在這條商路上,希倫的山賊比墜星海的海賊更令商人恐懼。

以往膽敢單獨經過這裡的商旅,被山區盜賊搶劫的機率為百分之百。

時日一久,這裡倒是有了一個默認的規矩。

每月初時,大批商賈雲集在北部的薩托卡和南部的蘇爾汀,在一個選定的日子在共同通過這段區域。

但這並不是沒有代價的,山上的盜匪們只為他們提供一條安全的道路,經過希倫鎮時,還要收取大量的過路費。

而負責收費的,自然就是鎮上的代理人了,當然,表面上美其名曰通行稅。

這一天小鎮熱鬧非凡,來往雲集的商旅在幾個士紳的錢袋裡留下了大筆的金幣,一天下來,收入就達到了上千金幣,讓幾個士紳樂得合不攏嘴。

他們正笑顏滿面地談論著今天的收穫,不過一群全副武裝的灰矮人的出現讓他們的笑容迅速停止,他們看著領隊的塞爾騎士,表情疑惑:「大人,有什麼事情麼?」

「如果我沒記錯,這裡是偉大的塞爾的領土。」騎士迪奇表情冰冷地盯著幾個鄉下老爺:「我們的幾位大人好像還沒有下令向商人徵收通行稅。」

「這……這當然不一樣。」蘭格托爾額角滴下了汗珠,看出這些人來者不善,暗自奇怪為什麼事先眼線沒有透露過信息,不過眼下他可不敢和這些衣甲光亮的人耍橫,他掏出一個小錢袋,裝出一百來枚金幣,遞給騎士迪奇,同時眼神閃爍,語意別有所指:「我們只不過代收一部分而已。」

「代收一部分?代誰收?隨允許你們代收了?」迪奇並不接過錢袋,而是盯著老頭:「平民,你好像沒搞清楚狀況,這是非法的收入,全都拿走!」

最後一句,是大聲對灰矮人下令,那些灰矮人應聲向前,把那些商人留下的過路費統統搶奪過去。

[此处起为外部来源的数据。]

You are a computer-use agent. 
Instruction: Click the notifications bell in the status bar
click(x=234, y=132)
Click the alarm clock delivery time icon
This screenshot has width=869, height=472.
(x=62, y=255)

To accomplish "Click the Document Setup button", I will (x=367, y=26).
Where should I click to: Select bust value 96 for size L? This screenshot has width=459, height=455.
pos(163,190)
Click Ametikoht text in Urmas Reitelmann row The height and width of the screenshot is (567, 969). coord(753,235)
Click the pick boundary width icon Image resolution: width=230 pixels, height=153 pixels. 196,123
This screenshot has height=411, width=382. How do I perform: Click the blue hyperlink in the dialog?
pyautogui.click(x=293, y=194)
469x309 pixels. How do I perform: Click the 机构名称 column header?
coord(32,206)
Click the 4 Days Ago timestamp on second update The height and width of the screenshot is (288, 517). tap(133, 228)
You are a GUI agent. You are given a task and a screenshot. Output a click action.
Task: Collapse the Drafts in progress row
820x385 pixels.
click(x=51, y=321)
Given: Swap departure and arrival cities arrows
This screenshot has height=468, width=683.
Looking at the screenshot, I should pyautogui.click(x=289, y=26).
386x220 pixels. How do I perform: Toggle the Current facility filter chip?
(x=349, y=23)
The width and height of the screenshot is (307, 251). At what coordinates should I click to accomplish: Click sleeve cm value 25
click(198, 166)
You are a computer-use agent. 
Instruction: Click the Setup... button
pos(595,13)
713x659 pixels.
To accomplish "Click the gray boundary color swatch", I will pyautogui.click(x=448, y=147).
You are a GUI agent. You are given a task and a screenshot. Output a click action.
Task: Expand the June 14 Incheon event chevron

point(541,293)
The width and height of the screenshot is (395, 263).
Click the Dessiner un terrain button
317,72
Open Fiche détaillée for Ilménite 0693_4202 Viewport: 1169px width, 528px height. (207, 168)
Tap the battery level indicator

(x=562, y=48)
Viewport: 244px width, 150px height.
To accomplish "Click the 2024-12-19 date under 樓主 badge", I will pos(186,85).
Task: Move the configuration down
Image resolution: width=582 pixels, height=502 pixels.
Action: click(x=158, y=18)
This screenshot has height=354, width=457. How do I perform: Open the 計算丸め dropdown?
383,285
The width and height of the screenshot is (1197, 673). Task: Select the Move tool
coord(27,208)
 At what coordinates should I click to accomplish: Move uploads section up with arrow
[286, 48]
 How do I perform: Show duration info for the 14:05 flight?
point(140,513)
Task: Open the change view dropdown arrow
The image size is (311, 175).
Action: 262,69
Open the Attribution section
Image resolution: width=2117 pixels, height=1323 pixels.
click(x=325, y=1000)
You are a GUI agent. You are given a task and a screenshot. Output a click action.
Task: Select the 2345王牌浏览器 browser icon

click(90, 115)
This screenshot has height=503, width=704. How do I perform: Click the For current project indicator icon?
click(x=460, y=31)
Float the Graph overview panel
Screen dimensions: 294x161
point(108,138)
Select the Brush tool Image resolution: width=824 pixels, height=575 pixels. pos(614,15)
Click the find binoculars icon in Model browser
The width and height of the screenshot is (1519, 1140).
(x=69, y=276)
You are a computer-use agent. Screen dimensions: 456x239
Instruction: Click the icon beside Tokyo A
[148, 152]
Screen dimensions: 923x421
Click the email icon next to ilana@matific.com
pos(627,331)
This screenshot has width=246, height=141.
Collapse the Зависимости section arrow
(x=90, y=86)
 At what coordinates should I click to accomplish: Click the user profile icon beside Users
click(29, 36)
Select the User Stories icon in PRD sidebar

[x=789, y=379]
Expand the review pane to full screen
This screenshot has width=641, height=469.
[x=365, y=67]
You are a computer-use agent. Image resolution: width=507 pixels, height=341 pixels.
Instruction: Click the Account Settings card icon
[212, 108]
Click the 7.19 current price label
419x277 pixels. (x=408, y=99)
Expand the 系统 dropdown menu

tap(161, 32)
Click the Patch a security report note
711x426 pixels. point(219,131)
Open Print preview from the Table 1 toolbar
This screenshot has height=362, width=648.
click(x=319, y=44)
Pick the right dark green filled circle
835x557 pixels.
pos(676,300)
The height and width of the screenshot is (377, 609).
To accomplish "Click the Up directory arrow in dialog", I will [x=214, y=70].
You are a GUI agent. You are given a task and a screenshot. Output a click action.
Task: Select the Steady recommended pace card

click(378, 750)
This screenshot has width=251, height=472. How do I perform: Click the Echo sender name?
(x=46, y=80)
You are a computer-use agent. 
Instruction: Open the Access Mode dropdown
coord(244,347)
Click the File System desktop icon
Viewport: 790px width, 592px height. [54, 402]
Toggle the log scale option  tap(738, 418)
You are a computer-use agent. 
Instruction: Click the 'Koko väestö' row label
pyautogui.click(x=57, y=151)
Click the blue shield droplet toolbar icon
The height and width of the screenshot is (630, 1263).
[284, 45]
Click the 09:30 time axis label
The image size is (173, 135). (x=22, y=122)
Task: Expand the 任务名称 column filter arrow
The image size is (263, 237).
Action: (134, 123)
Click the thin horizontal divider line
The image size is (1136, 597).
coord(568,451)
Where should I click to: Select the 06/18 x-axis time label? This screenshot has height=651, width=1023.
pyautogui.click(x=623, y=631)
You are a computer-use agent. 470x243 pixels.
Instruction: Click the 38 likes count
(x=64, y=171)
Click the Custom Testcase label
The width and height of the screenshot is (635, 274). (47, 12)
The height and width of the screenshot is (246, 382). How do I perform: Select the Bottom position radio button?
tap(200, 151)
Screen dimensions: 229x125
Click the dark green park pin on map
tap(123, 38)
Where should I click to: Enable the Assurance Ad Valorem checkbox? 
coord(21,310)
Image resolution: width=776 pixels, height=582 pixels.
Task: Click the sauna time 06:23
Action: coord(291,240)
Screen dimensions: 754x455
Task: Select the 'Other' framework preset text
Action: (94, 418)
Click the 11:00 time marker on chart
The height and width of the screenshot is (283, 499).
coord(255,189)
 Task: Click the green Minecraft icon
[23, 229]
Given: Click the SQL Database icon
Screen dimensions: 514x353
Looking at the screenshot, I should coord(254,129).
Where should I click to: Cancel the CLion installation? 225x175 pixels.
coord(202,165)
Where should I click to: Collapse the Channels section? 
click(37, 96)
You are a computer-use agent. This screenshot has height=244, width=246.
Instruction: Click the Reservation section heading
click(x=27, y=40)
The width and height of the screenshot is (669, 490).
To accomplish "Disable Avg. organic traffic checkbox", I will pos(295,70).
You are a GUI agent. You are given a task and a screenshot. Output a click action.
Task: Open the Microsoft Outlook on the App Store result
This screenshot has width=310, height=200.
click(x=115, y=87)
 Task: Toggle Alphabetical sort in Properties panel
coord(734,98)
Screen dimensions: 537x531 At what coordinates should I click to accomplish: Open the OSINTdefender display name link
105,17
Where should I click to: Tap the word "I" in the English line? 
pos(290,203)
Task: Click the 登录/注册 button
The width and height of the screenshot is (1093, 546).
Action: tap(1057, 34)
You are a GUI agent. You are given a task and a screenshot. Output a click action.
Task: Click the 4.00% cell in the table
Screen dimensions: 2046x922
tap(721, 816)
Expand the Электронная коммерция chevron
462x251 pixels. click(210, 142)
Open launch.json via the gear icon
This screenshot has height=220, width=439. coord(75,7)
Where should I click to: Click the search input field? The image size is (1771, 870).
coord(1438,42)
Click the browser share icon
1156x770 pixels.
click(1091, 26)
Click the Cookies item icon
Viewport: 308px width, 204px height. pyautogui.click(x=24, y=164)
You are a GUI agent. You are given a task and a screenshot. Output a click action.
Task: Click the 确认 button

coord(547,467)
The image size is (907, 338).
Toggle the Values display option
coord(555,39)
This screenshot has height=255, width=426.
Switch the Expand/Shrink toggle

蘭格托爾老頭表情頓時陰森下來,不過還是試圖用和善的笑容對迪奇說:「大人,大人,山上的盜賊會下來搶劫,到時候還要用這些錢把他們糊弄過去。」

只聽到一聲肉體短暫接觸產生的脆響,蘭格托爾笑容還沒消失,臉上就被重重拍了一個五指鮮明的巴掌印,蒼老的褶皺還被鏈甲的凸起銳尖劃了幾道血痕,半張臉都被鮮血染紅,整個人倒在一邊,腦袋裡迴蕩著海潮湧動般的轟鳴聲。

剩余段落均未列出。